**Records to use**
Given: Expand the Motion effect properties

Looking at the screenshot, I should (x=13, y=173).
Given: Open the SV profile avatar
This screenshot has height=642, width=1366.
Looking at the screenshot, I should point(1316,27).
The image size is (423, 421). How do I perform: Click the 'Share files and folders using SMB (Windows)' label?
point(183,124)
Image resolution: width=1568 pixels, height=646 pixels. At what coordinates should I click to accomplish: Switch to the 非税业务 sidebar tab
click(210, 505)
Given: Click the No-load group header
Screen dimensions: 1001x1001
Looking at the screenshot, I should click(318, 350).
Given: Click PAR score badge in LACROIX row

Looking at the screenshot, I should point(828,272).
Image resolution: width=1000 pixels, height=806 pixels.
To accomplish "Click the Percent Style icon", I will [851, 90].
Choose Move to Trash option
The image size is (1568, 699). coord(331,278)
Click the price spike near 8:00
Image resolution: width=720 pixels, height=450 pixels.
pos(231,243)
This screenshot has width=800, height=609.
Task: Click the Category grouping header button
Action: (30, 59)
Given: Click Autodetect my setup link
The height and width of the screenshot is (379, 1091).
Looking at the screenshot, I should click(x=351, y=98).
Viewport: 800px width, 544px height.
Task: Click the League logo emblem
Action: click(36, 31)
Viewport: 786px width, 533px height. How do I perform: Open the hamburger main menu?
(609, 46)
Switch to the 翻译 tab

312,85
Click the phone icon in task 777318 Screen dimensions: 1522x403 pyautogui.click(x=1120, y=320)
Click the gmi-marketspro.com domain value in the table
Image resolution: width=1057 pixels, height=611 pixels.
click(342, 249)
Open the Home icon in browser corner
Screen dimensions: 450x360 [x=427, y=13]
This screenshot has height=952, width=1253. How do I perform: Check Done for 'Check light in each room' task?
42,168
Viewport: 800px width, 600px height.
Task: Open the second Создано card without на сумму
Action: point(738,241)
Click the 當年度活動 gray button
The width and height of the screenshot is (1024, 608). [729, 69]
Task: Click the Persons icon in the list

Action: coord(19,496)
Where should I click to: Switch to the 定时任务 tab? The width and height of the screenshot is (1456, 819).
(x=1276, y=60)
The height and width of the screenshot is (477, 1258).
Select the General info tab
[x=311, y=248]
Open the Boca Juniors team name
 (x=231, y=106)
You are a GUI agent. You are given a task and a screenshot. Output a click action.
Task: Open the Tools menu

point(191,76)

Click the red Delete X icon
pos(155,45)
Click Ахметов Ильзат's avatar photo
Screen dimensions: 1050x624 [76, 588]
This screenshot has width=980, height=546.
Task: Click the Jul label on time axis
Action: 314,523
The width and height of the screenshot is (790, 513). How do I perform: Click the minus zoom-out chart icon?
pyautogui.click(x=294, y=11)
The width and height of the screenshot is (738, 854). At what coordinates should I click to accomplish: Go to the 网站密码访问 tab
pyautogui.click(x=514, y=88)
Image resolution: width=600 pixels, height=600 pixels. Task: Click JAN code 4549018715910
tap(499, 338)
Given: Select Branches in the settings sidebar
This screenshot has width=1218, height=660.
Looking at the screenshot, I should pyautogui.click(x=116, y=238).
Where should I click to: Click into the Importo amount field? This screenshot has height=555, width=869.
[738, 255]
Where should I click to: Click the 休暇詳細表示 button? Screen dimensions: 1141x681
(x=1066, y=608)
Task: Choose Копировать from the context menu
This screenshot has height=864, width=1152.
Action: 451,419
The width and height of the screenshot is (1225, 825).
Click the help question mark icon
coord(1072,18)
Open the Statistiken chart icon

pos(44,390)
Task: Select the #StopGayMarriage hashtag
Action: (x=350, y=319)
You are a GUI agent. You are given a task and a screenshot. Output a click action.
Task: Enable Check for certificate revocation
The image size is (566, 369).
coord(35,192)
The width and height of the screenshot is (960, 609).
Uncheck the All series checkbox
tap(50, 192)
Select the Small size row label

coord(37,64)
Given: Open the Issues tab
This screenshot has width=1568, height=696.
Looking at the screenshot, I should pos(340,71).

**To do**
Each record should be given again exactly as it reads.

**Result for this task**
Given: Expand the Motion effect properties

Looking at the screenshot, I should (x=13, y=173).
Given: Open the SV profile avatar
This screenshot has height=642, width=1366.
Looking at the screenshot, I should point(1316,27).
The image size is (423, 421). How do I perform: Click the 'Share files and folders using SMB (Windows)' label?
point(183,124)
Image resolution: width=1568 pixels, height=646 pixels. At what coordinates should I click to accomplish: Switch to the 非税业务 sidebar tab
click(210, 505)
Given: Click the No-load group header
Screen dimensions: 1001x1001
Looking at the screenshot, I should click(318, 350).
Given: Click PAR score badge in LACROIX row

Looking at the screenshot, I should point(828,272).
Image resolution: width=1000 pixels, height=806 pixels.
To accomplish "Click the Percent Style icon", I will [851, 90].
Choose Move to Trash option
The image size is (1568, 699). coord(331,278)
Click the price spike near 8:00
Image resolution: width=720 pixels, height=450 pixels.
pos(231,243)
This screenshot has width=800, height=609.
Task: Click the Category grouping header button
Action: (30, 59)
Given: Click Autodetect my setup link
The height and width of the screenshot is (379, 1091).
Looking at the screenshot, I should click(x=351, y=98).
Viewport: 800px width, 544px height.
Task: Click the League logo emblem
Action: click(36, 31)
Viewport: 786px width, 533px height. How do I perform: Open the hamburger main menu?
(609, 46)
Switch to the 翻译 tab

312,85
Click the phone icon in task 777318 Screen dimensions: 1522x403 pyautogui.click(x=1120, y=320)
Click the gmi-marketspro.com domain value in the table
Image resolution: width=1057 pixels, height=611 pixels.
click(342, 249)
Open the Home icon in browser corner
Screen dimensions: 450x360 [x=427, y=13]
This screenshot has height=952, width=1253. How do I perform: Check Done for 'Check light in each room' task?
42,168
Viewport: 800px width, 600px height.
Task: Open the second Создано card without на сумму
Action: point(738,241)
Click the 當年度活動 gray button
The width and height of the screenshot is (1024, 608). [729, 69]
Task: Click the Persons icon in the list

Action: coord(19,496)
Where should I click to: Switch to the 定时任务 tab? The width and height of the screenshot is (1456, 819).
(x=1276, y=60)
The height and width of the screenshot is (477, 1258).
Select the General info tab
[x=311, y=248]
Open the Boca Juniors team name
 (x=231, y=106)
You are a GUI agent. You are given a task and a screenshot. Output a click action.
Task: Open the Tools menu

point(191,76)

Click the red Delete X icon
pos(155,45)
Click Ахметов Ильзат's avatar photo
Screen dimensions: 1050x624 [76, 588]
This screenshot has width=980, height=546.
Task: Click the Jul label on time axis
Action: 314,523
The width and height of the screenshot is (790, 513). How do I perform: Click the minus zoom-out chart icon?
pyautogui.click(x=294, y=11)
The width and height of the screenshot is (738, 854). At what coordinates should I click to accomplish: Go to the 网站密码访问 tab
pyautogui.click(x=514, y=88)
Image resolution: width=600 pixels, height=600 pixels. Task: Click JAN code 4549018715910
tap(499, 338)
Given: Select Branches in the settings sidebar
This screenshot has width=1218, height=660.
Looking at the screenshot, I should pyautogui.click(x=116, y=238).
Where should I click to: Click into the Importo amount field? This screenshot has height=555, width=869.
[738, 255]
Where should I click to: Click the 休暇詳細表示 button? Screen dimensions: 1141x681
(x=1066, y=608)
Task: Choose Копировать from the context menu
This screenshot has height=864, width=1152.
Action: 451,419
The width and height of the screenshot is (1225, 825).
Click the help question mark icon
coord(1072,18)
Open the Statistiken chart icon

pos(44,390)
Task: Select the #StopGayMarriage hashtag
Action: (x=350, y=319)
You are a GUI agent. You are given a task and a screenshot. Output a click action.
Task: Enable Check for certificate revocation
The image size is (566, 369).
coord(35,192)
The width and height of the screenshot is (960, 609).
Uncheck the All series checkbox
tap(50, 192)
Select the Small size row label

coord(37,64)
Given: Open the Issues tab
This screenshot has width=1568, height=696.
Looking at the screenshot, I should pos(340,71).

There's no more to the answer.